This Implementation is based on the OpenAI Baselines implementation
Tested with Tensorflow 1.14
pip install tensorflow==1.14
pip install gym[atari]
Instructions how to run the training can be found in the demonstration.ipynb notebook. It is also possible to view a trained model.
The algorithm can be used for different Environments such as the CartPole-v0 or the MountainCar-v0
The training in Atari environments is possible but difficult. On the environment PongNoFrameskip-v4 it took about 16 hours on a 32-thread cpu to get close to the performance of the rule based pong ai. This pretrained model can be downloaded here https://drive.google.com/open?id=19PldQsUIw8lCs-Ox2ciPXObW59ZiyDTX. This training is based on Vision with a convolutional neural network feeding into a fully connected network.
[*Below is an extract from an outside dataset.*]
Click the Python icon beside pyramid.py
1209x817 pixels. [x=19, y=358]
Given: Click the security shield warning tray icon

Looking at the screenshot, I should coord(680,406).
During the Experience replay stage the algorithm uses a variant of the retrace algorithm, the function is implemented in baselines.acer.acer:
def q_retrace(R, D, q_i, v, rho_i, nenvs, nsteps, gamma):
The acer paper introduces efficient trust regions which are supposed to stabilize training. It is implemented in baselines.acer.acer beginning at line 155
k is a measure of the divergence of the current network with parameters θ and an average network with parameters θa.
It does appear to reduce variance in reward for the cartpole-v0 Environment in the demonstration notebook.